THE DATA Start Marker

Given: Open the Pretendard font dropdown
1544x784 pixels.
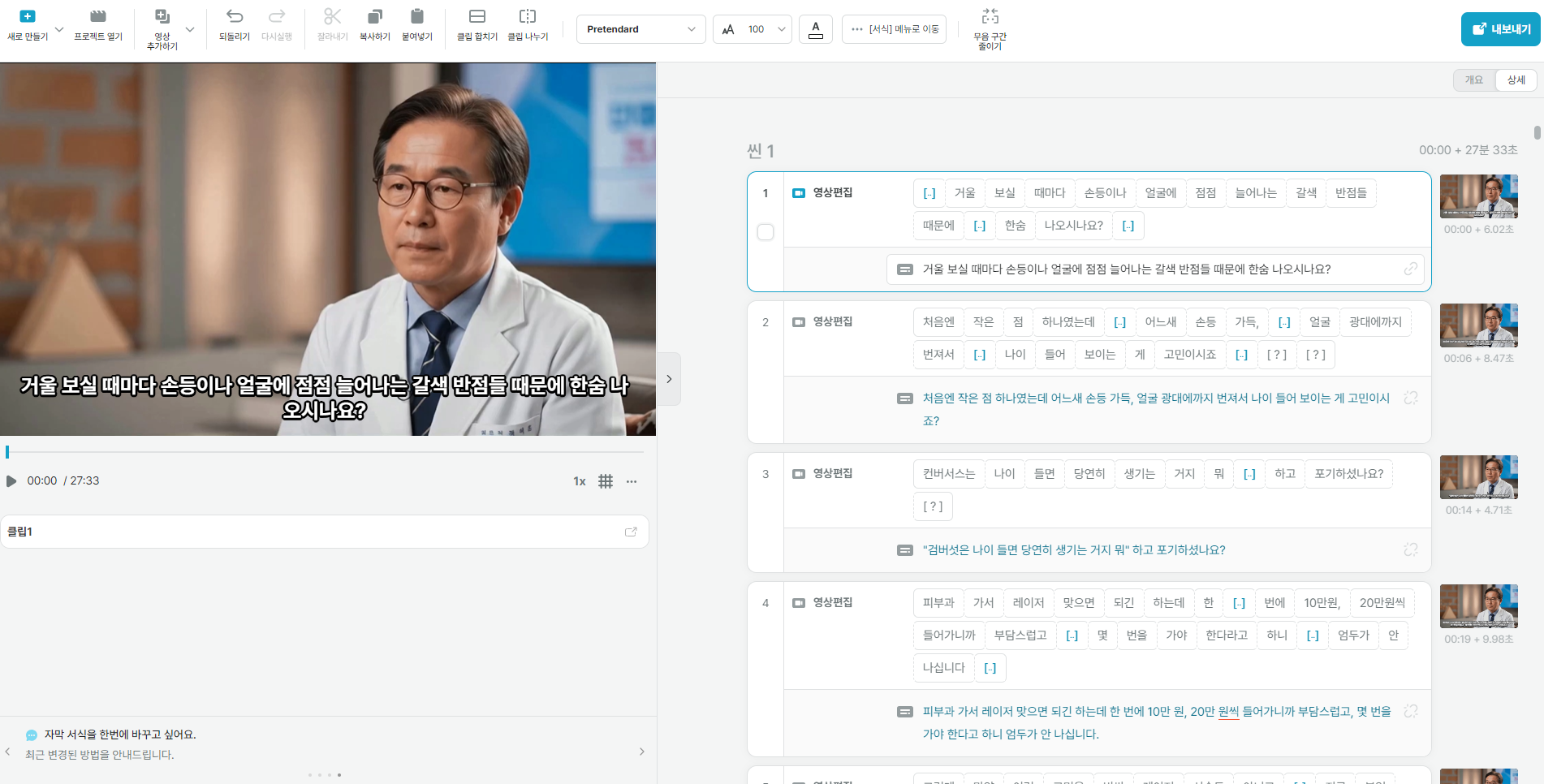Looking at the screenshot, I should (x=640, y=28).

THE DATA End Marker
THE DATA Start Marker

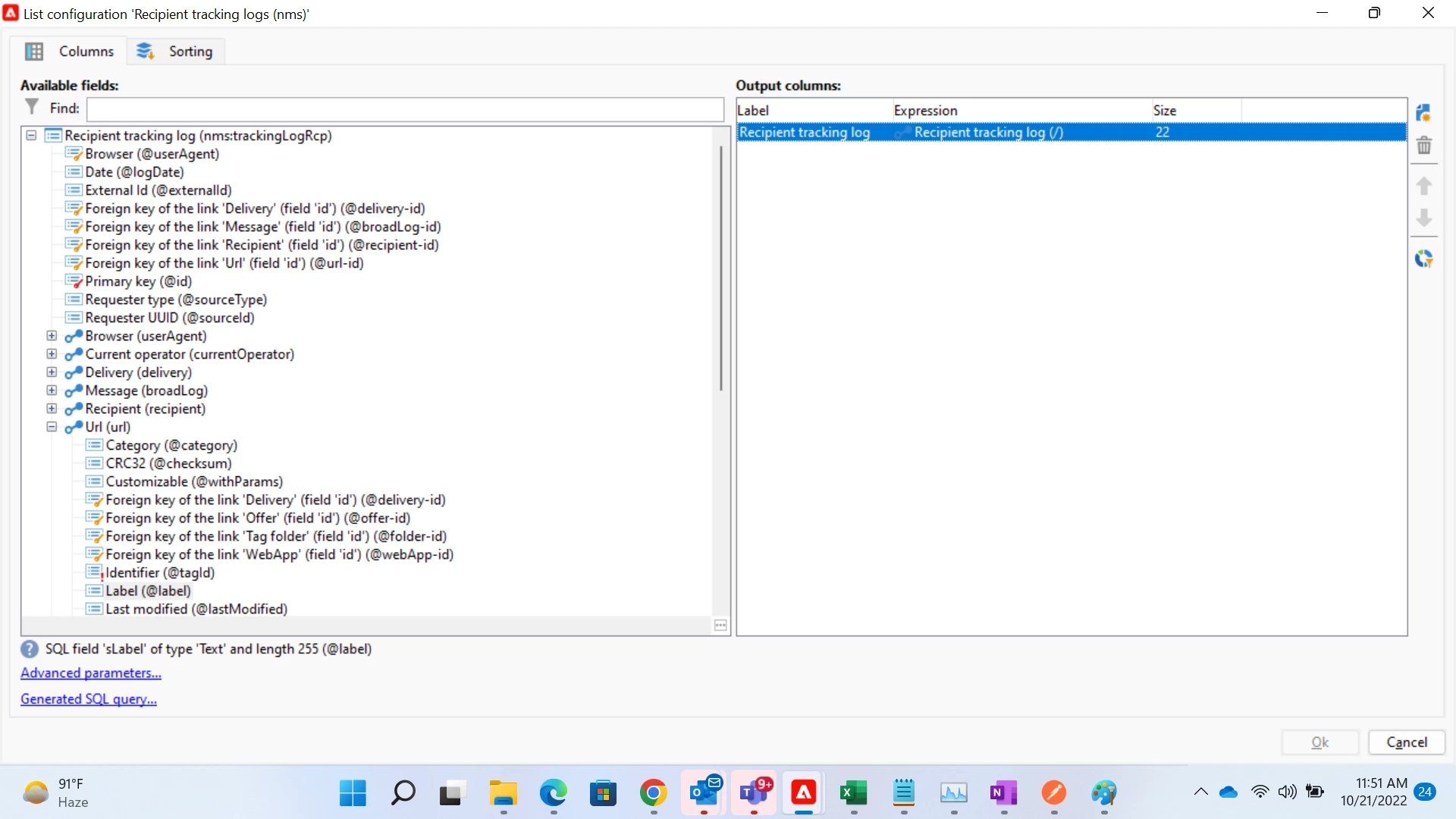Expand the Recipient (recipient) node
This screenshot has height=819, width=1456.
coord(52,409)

THE DATA End Marker
THE DATA Start Marker

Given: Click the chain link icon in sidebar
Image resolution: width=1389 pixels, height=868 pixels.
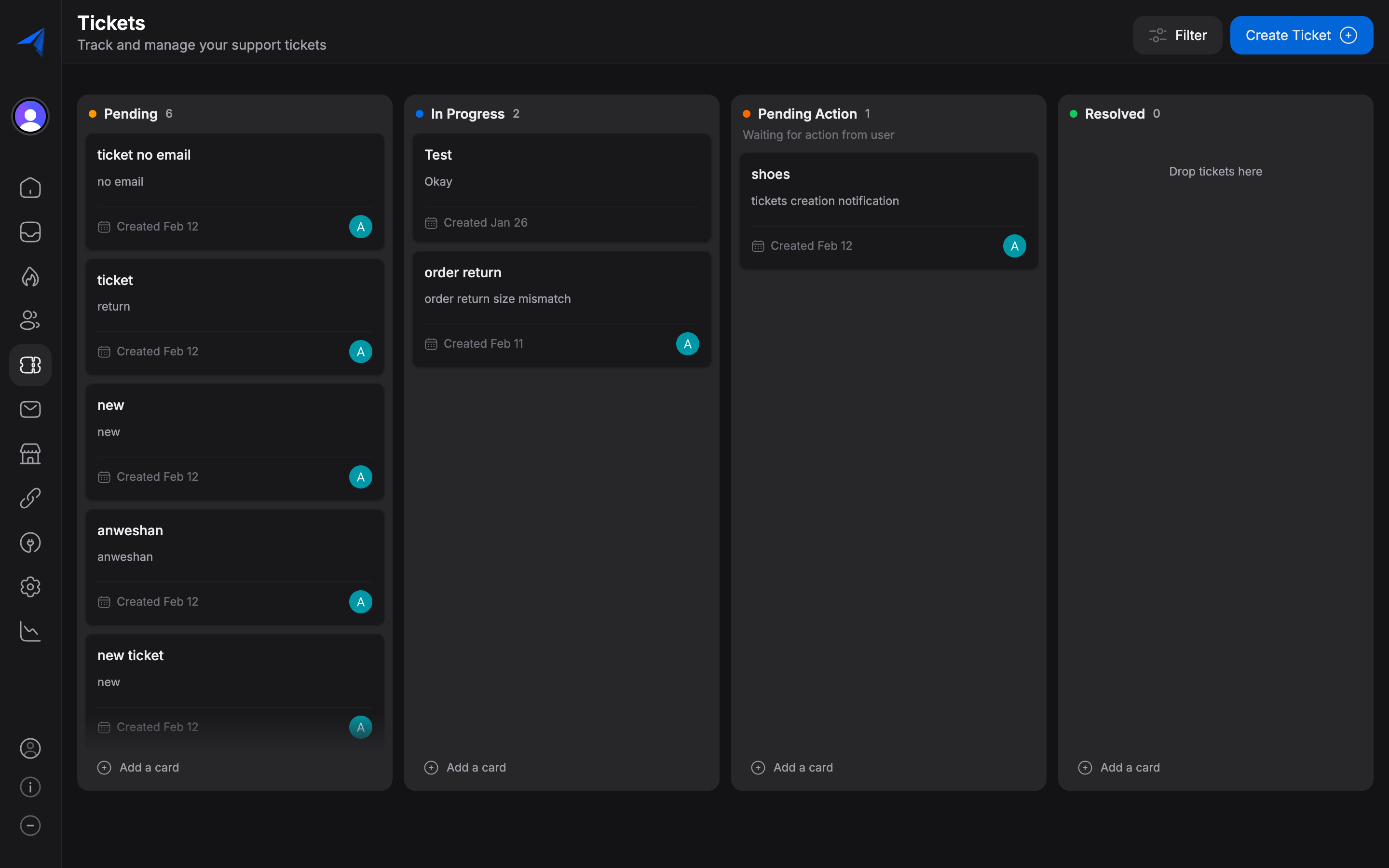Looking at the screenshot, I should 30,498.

THE DATA End Marker

--- YOUR INSTRUCTIONS ---
Look over the records above, and wherever a line contains the string "Given", copy that line.

--- RESULT BELOW ---
Given: Open the Pretendard font dropdown
Given: Click the chain link icon in sidebar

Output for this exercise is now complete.